**Required action 1**
Translate this sentence from the FRTB survey article into Spanish: "Progress is uneven across the industry, and the significant data and risk modelling decisions FRTB requires across an organisation are posing the most difficult challenges, according to the survey."
**Required action 2**
Answer these questions using the FRTB survey article.
(a) To what date did the BCBS delay the FRTB implementation deadline?
(b) What percentage of respondents said implementation had "slowed significantly"?
(c) What percentage of respondents named data as their main FRTB challenge?
**Required action 3**
Repeat the part of the FRTB survey article starting with "With the first" and going on through "treatment of funds.".

**Document excerpt**
Banks facing challenges in their implementation of the Fundamental Review of the Trading Book (FRTB), the rules issued by the Basel Committee for Banking Supervision (BCBS) to revamp how banks across tackle market risk on their trading desks, according to a recent poll conducted by Bloomberg.
Progress is uneven across the industry, and the significant data and risk modelling decisions FRTB requires across an organisation are posing the most difficult challenges, according to the survey.
FRTB is one of the most significant proposed regulatory changes to come from the wave of post-financial crisis reforms known as Basel III. While the implementation deadline for FRTB was delayed one year to January 2023 by the BCBS due to the COVID-19 pandemic, the first reporting deadlines are approaching in Q3 2021, and it remains a top item on the banking regulatory agenda.
At a recent online event, ‘FRTB – Nearing the Finish Line’ Bloomberg asked over a hundred senior trading, compliance and regulatory professionals from across the sell-side how their institutions are preparing for FRTB. As a result of the BCBS’ delay, over half (57%) of respondents1 said they have slowed their implementation programme, with 47% saying implementation has “slowed somewhat” and 10% saying implementation has “slowed significantly.” Only 2% of respondents have accelerated implementation, and 41% reported no change of pace.
With the first reporting deadline approaching later this year, there was a similar split in how institutions are feeling about their preparation. Exactly half of respondents2 (50%) felt they were on target—barring minor challenges—to begin reporting later this year, and 3% said they had finalised their solution and had no open issues. However, the remaining 47% saw challenges ahead: 25% anticipated challenges implementing analytical system and risk sensitivity calculations, and 22% anticipated challenges in data bucketing and the treatment of funds.
“FRTB presents all of the major data challenges banks face in a nutshell, from cleaning the data to categorising it and ultimately making it applicable for risk management and regulatory compliance,” said Brad Foster, head of enterprise content at Bloomberg. “The upcoming implementation of this major new rule should be a reminder for banks to evaluate their overall data strategy and make sure their data aligns across the front, middle, and back office, from the trading desk to the compliance department.”
Data was by far the number one challenge identified to FRTB implementation with 59% of respondents saying that the data aspect of FRTB was their main challenge, including cleaning data, obtaining historical data such as volatility and curves, data bucketing, and capturing real price observations for the Internal Models Approach (IMA). Other challenges respondents identified including deciding on the Standard Approach (SA) versus IMA (34%), and aligning market risk and front-office pricing models across the institution (28%).
“Despite the delay, banks should continue to keep FRTB implementation high on their radar,” said Eugene Stern, head of market risk product at Bloomberg. “FRTB is about more than just checking the boxes: it requires banks to make some major decisions about their risk management processes and data practices which go far beyond market risk. Combined with the ongoing LIBOR transition, the next two years promise to be full of change for the global sell-side.”

**Dataset section**
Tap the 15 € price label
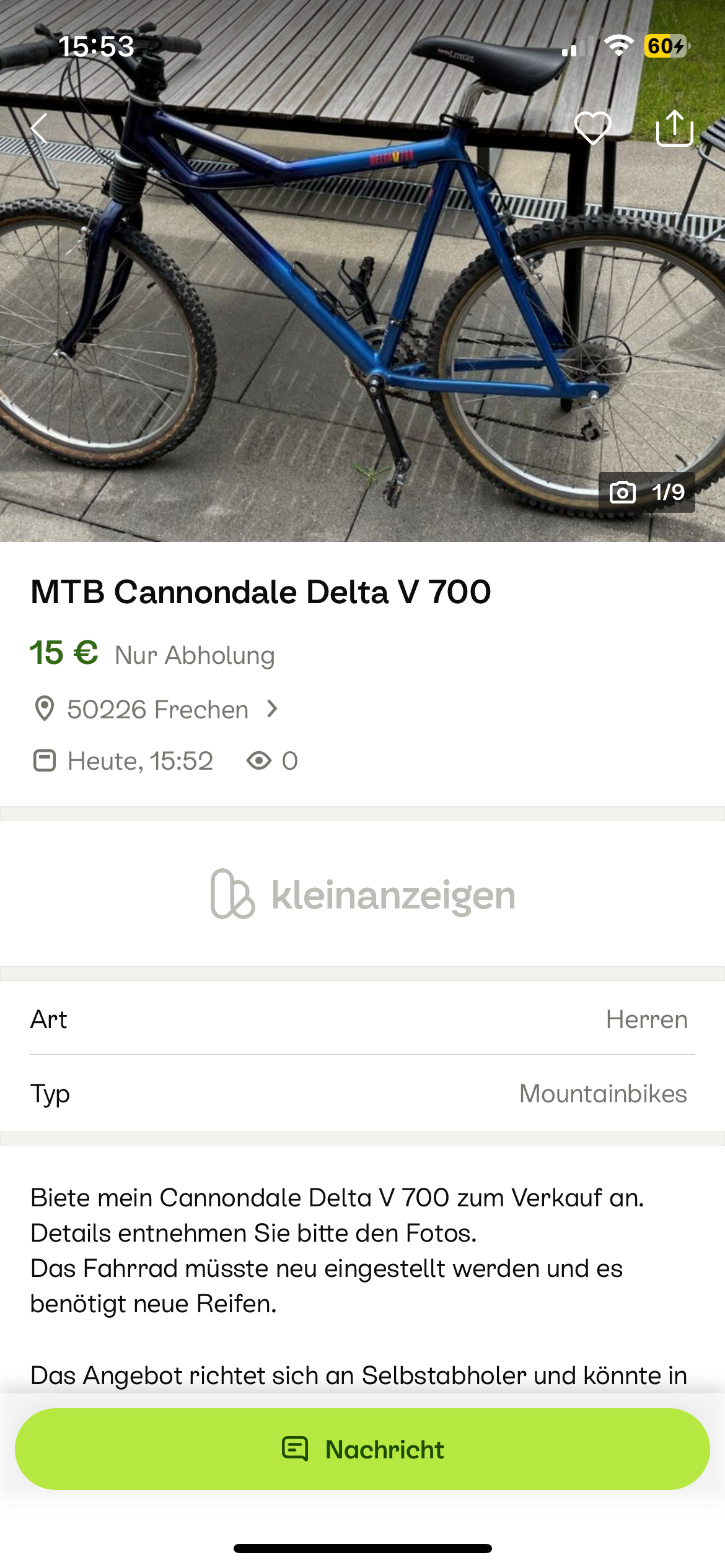Screen dimensions: 725x1568 click(64, 653)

**Written solution 1**
El progreso es desigual en todo el sector, y las importantes decisiones sobre datos y modelización de riesgos que la FRTB exige en toda una organización están planteando los retos más difíciles, según la encuesta.

**Written solution 2**
(a) January 2023
(b) 10%
(c) 59%

**Written solution 3**
With the first reporting deadline approaching later this year, there was a similar split in how institutions are feeling about their preparation. Exactly half of respondents2 (50%) felt they were on target—barring minor challenges—to begin reporting later this year, and 3% said they had finalised their solution and had no open issues. However, the remaining 47% saw challenges ahead: 25% anticipated challenges implementing analytical system and risk sensitivity calculations, and 22% anticipated challenges in data bucketing and the treatment of funds.